A game defines the rules and structure of an interactive environment in
which one or more players make decisions over time.

Conceptually, a game has two main responsibilities:

-  **State generation**: it acts as a factory for creating the initial
   state of a new game.
-  **State transitions**: it defines how the game evolves when players
   take actions, producing new states according to the game rules.

A game also defines **perspectives**. A perspective represents how a
specific player observes the game and which actions are available to
that player.
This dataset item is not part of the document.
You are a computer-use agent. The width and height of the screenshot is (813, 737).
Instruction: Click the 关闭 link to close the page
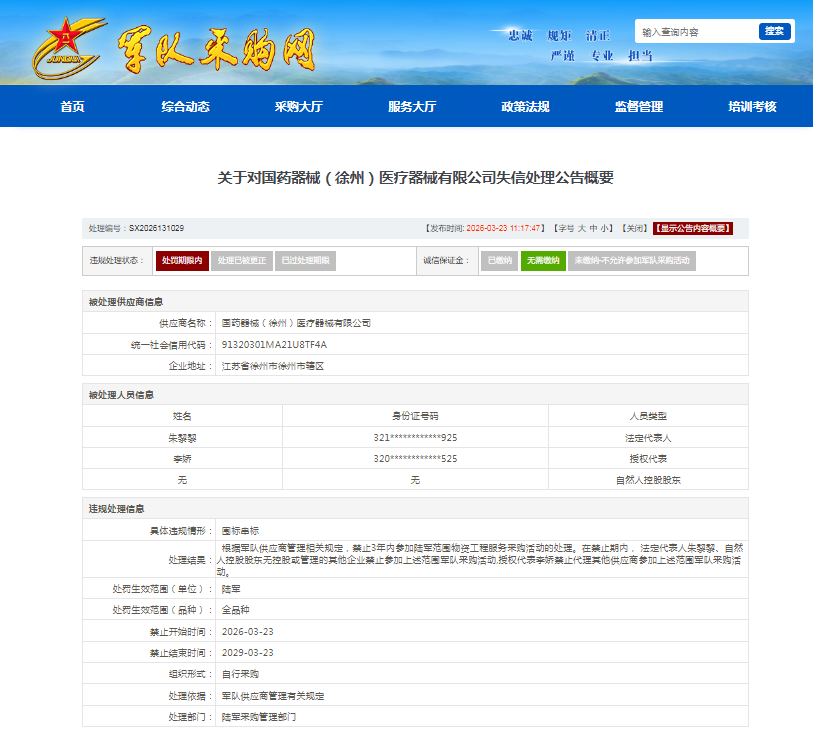pyautogui.click(x=634, y=228)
This abstraction allows the framework to support:

-  perfect-information games (all players observe the full state),
-  partial-information games (players observe only part of the state),
-  different observation encodings for different algorithms.

A game must implement the following protocols:

.. code:: python

   @runtime_checkable
   class Game(Protocol[StateCo, Player]):

       @abstractmethod
       def make_initial_state(self) -> StateCo:
           """Create the initial state of the game"""

       @abstractmethod
       def get_players(self) -> tuple[Player, ...]:
           """Returns the player identifiers."""

       @abstractmethod
       def get_perspectives(self) -> Mapping[Player, Perspective]:
           """Return the player perspectives."""
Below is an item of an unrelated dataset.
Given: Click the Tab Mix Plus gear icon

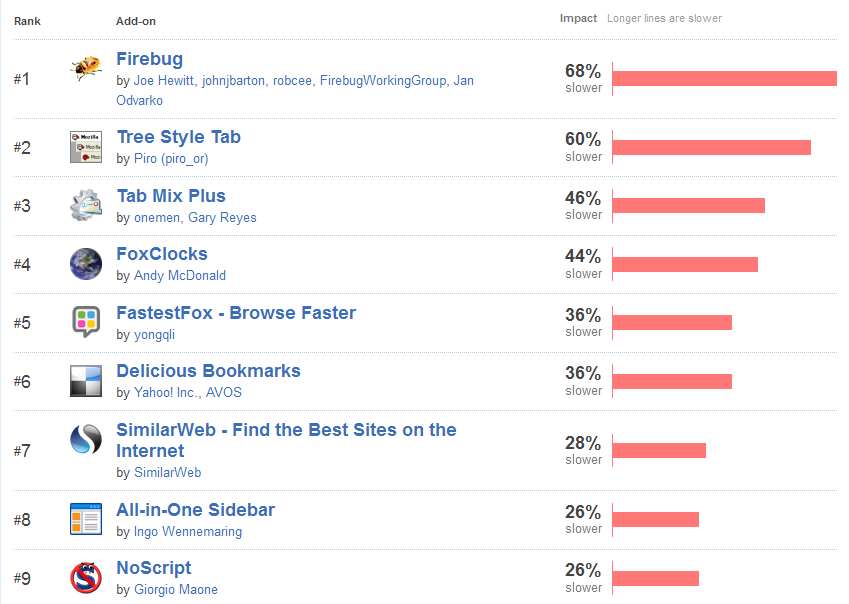Looking at the screenshot, I should [86, 205].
   class Perspective(Protocol[StateContra, ObservationCo, ActionSpaceCo]):

       @abstractmethod
       def get_observation(self, state: StateContra) -> ObservationCo:
           """Returns an observation made by a player under the perspective"""

       @abstractmethod
       def get_action_space(self, state: StateContra) -> ActionSpaceCo:
           """Returns the space of actions the player is allowed to make in the state"""

A game compatible with the AlphaZero algorithm must also implement the
following protocols:

.. code:: python

   @runtime_checkable
   class Restorable(Protocol[StateCo, ObservationContra]):

       @abstractmethod
       def restore(self, observation: ObservationContra) -> StateCo:
           """Returns a state that is compatible with the given observation"""


   @runtime_checkable
   class TurnBased(Protocol[State, ActionContra]):

       @abstractmethod
       def update(self, state: State, action: ActionContra) -> State:
           """Updates the game state according to the action of the active player"""


    class RewardObservable(Protocol[StateContra, Player, ObservationCo]):

        @abstractmethod
        def get_perspectives(self) -> Mapping[Player, RewardPerspective[StateContra, ObservationCo]]:
            """Return the player perspectives."""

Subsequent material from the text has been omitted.